* **Problem to work on**: Locate every line in the records below that contains the word "should", and copy each of those lines.

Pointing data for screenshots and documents
+++
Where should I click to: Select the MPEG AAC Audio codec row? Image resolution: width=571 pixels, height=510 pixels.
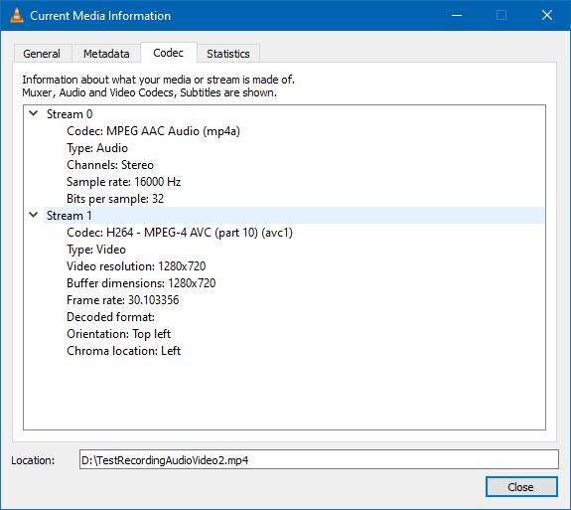click(153, 131)
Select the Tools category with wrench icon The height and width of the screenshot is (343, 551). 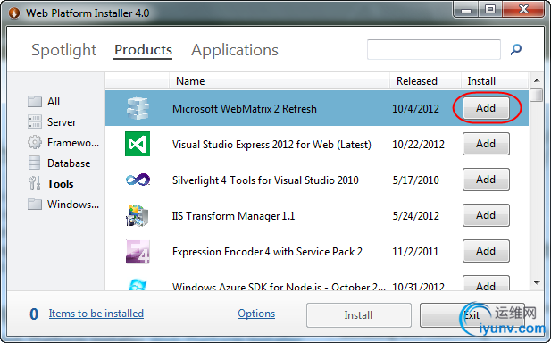point(51,184)
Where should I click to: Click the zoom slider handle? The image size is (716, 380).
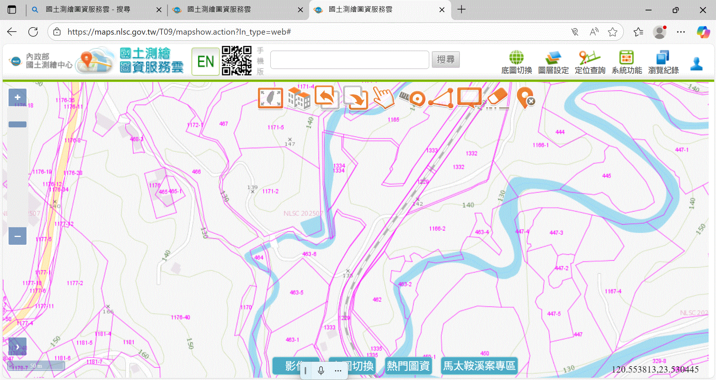(x=18, y=124)
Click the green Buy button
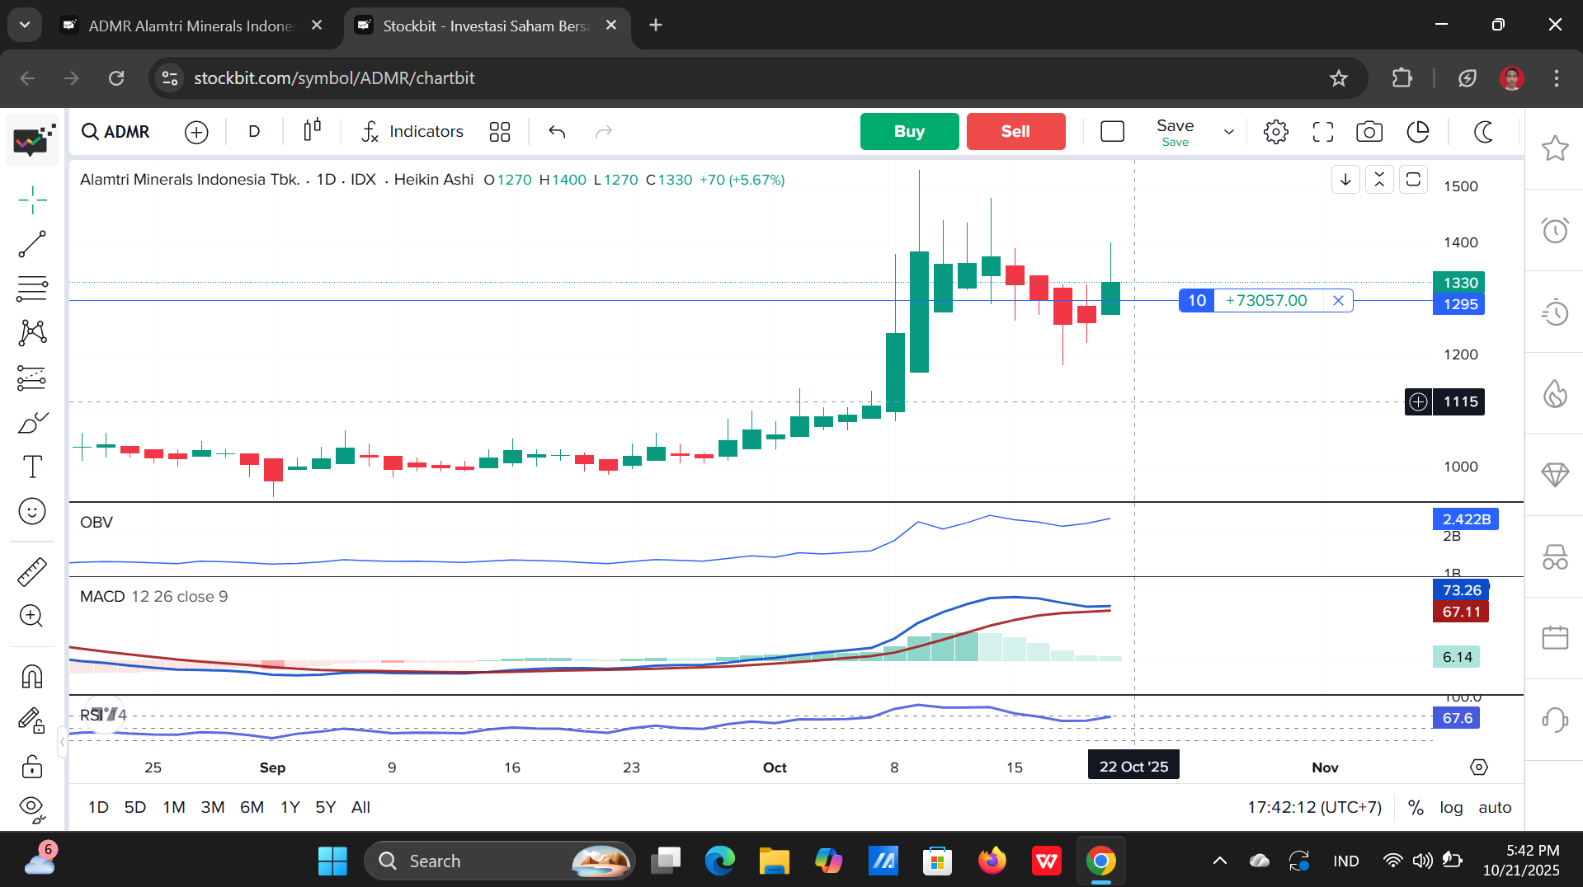 click(x=909, y=132)
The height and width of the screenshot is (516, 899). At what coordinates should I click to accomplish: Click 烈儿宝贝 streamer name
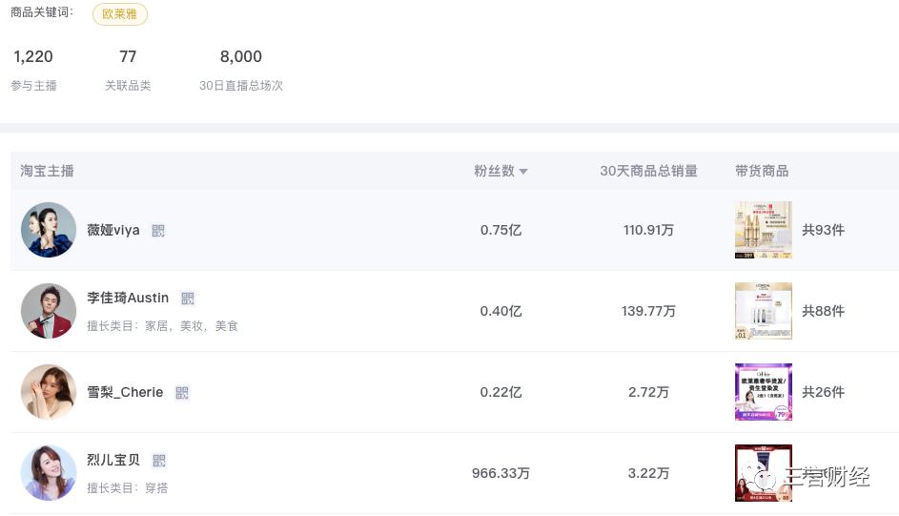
+++
* **Final result**:
Where should I click to: Select the MPEG AAC Audio codec row? Image resolution: width=571 pixels, height=510 pixels.
Where should I click to: Click the zoom slider handle? The image size is (716, 380).
The height and width of the screenshot is (516, 899). At what coordinates should I click to accomplish: Click 烈儿宝贝 streamer name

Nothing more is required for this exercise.